The European justice system withdrew this Wednesday the parliamentary immunity of the former president of the Catalan Generalitat Carles Puigdemont and two other MEPs claimed by Spain to be tried for the attempted independence of Catalonia in 2017.
The decision to withdraw the parliamentary immunity of Carles Puigdemont, Toni Comín and Clara Ponsatí is from the General Court of the European Union and the former governor of the region of Catalonia has already admitted having gone to a higher court, the Court of Justice of the European Union .
“Nothing ends, on the contrary. Everything continues. We will file an appeal before the Court of Justice of the EU,” Puigdemont wrote on the social network Twitter, shortly after today’s court ruling was made public.
Res not s”acaba, ben on the contrary.
– krls.eth / Carles Puigdemont (@KRLS) July 5, 2023
The ruling of this Wednesday of the General Court of the European Union (TGUE) thus confirms the withdrawal of immunity from the three MEPs by the European Parliament, in March 2021, at the request of the Supreme Court of Spain.
In May 2021, the three pro-independence MEPs submitted a request for provisional measures for the preventive restoration of their immunity, which the General Court of the EU accepted in a first resolution on June 2 of the same year, but which it subsequently revoked, on 30 July, considering that they were not at risk of being detained.
Puigdemont, Comín and Ponsatí appealed this last decision before the CJEU, which in May 2022 again ruled in their favor, granting them provisional immunity, until a final judgment is issued, which occurred this Wednesday.
Carles Puigdemont has lived in Belgium since 2017 to escape Spanish justice and has been an MEP since 2019 for the independence party Together for Catalonia (JxCat).

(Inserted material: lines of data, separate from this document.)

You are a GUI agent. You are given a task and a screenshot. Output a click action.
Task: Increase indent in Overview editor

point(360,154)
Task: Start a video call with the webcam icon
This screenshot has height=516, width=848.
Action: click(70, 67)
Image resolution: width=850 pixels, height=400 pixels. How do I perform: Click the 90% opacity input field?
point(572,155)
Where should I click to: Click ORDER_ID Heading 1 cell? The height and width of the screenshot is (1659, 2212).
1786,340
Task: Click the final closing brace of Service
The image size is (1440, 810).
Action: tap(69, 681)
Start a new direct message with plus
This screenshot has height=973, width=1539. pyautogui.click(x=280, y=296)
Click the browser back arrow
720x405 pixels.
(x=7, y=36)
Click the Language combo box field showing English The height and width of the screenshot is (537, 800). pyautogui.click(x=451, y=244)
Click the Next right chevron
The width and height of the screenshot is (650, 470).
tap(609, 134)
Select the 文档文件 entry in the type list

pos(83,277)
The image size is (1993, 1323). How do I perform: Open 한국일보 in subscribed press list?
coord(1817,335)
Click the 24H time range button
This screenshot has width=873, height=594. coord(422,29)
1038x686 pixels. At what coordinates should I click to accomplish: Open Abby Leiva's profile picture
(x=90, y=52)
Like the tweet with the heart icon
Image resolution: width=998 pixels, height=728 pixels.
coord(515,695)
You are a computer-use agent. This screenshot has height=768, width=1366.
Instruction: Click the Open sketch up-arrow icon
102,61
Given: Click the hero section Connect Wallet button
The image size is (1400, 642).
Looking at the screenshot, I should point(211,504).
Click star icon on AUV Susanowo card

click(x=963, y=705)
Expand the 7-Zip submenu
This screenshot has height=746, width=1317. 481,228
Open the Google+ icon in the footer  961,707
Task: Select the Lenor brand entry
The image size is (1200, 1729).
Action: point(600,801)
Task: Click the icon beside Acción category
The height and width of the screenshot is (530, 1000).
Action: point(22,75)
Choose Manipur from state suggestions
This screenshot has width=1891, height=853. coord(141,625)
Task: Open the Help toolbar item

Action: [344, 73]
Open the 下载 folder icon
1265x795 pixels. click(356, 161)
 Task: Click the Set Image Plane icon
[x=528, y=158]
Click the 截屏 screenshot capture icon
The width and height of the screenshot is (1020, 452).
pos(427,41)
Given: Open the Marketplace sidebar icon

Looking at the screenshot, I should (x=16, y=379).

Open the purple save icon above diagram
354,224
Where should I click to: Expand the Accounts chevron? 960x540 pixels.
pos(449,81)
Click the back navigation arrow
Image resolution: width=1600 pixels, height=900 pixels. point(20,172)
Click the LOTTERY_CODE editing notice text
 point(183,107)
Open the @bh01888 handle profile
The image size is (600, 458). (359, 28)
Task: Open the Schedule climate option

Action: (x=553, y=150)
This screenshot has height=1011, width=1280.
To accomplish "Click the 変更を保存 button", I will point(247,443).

Carles Puigdemont is accused by the Spanish justice of embezzlement (for the use of public funds to organize an illegal referendum on the independence of Catalonia, in October 2017), and disobedience.
Until January of this year he was also accused of sedition, but a modification of the Spanish Penal Code put an end to this crime, one of which led to the arrest of nine other independentistas for the attempt to self-determinate Catalonia in 2017. which involved the celebration of a referendum declared illegal by the Constitutional Court and a unilateral declaration of independence in the regional parliament.
The new Spanish Penal Code abolished the crime of sedition (which provided for prison sentences of up to 15 years) and modified the crime of peculato (embezzlement or embezzlement of public funds), reducing the penalties for cases in which the funds were not used for personal enrichment, as is the case of the Catalan separatists.